Despite the US and Australia vowing on Wednesday to “drive stronger global action to address the climate crisis”, the security leaders insist the issue is still being treated as an afterthought rather than a top-order threat.
The ADF faces ever-growing demands to respond to disasters at home and in the region, the group warns in a submission to the defence strategic review being conducted by former ADF chief Angus Houston and former defence minister Stephen Smith.
“Global inaction has resulted in climate change becoming an immediate existential threat to humanity and, together with nuclear war, is the greatest threat to the security of Australia and its people,” the submission says.
“Addressing that threat requires an emergency response, akin to wartime mobilisation.”
The submission says the crisis “could only be resolved by a collective determination to step up climate action to an emergency level … in which climate mitigation becomes the first priority of climate and politics in Australia and around the world”.
“Such a mobilisation will mean economic disruption and large-scale social and political change, but this can no longer be avoided; the alternative, of escalating climate impacts and self-sustaining warming, will be far worse,” it says.
“In these circumstances, the defence sector has the experience and capacity to be a significant contributor to enacting such a mobilisation. Defence should ensure it is well prepared for such a task.”
Ian Dunlop, an executive member of the group and former chair of the Australian Coal Association, said the mobilisation would start with being “crystal clear” on the risks.
“You would then have to say: look, we are now faced with something we’ve never been faced with before; we are going to have to pull together a comprehensive national approach to this with the best possible expertise we can find,” Dunlop said.
“We’ll have to recognise there is one thing that matters and that is getting emissions down quickly here and globally.”
Dunlop said responding to natural disasters was addressing the symptoms, not the cause, and much faster emissions cuts were needed.

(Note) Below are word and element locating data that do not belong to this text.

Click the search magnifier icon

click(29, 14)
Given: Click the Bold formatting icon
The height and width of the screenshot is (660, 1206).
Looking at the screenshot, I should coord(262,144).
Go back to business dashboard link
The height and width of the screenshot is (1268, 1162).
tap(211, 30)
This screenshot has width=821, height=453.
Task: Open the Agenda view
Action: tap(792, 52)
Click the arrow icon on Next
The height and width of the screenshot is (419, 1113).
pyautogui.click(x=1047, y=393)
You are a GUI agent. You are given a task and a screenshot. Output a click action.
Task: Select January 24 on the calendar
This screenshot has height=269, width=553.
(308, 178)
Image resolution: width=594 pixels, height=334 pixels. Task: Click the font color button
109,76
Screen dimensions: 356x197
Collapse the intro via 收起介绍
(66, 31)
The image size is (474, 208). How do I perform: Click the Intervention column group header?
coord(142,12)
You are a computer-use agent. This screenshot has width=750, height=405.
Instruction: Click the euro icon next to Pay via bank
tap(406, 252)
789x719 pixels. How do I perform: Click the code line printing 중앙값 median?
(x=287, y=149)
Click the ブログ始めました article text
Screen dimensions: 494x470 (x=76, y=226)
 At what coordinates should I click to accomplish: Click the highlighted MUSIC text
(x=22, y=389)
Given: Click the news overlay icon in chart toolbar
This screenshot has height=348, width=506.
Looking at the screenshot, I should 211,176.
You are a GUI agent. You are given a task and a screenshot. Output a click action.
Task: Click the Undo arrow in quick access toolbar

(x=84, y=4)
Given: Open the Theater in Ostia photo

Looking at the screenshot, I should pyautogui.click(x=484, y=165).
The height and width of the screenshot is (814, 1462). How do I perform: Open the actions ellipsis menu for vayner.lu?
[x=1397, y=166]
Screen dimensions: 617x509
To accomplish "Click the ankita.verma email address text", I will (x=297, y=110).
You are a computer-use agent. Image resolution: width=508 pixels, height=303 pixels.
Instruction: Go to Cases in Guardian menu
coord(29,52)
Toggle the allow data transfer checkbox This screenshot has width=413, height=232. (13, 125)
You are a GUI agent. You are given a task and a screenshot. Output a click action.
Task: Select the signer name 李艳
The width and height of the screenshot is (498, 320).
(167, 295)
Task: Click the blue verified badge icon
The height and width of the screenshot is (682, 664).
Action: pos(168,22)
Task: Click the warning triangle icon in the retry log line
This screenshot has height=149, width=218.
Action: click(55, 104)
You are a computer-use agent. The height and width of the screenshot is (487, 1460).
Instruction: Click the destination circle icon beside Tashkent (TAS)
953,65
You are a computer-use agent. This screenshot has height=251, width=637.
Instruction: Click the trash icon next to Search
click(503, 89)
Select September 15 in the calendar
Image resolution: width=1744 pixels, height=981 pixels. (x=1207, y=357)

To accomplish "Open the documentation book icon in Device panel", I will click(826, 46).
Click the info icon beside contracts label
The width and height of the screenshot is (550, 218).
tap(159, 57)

The group’s submission takes aim at the “continued political willingness to expand Australia’s fossil fuel industry despite the fact that this will make similar future events even worse”.
“Australia needs an effective defence capacity to protect its own territory and to respond to regional disruption, but hard choices will have to be made in order to shape the economic environment to prioritise effective climate mitigation and resilience.”
Australia should press for cooperation on the climate crisis with “the other G20 nations who are responsible for 80% of global emissions, and particularly leading powers such as China and the USA”, the group says.
The Albanese government has ordered the Office of National Intelligence to complete a climate threat assessment – but the group is concerned this is limited to global risks, not domestic ones.
Australia and the US agreed at the Ausmin meeting on Wednesday to “strengthen efforts throughout this critical decade to keep a limit of 1.5 degrees temperature rise within reach”.
The allies plan to share assessments and advice on the national and regional security risks posed by climate change.
The foreign affairs minister, Penny Wong, said the change of government in Australia had resulted in “an enhanced emphasis” on climate within the alliance.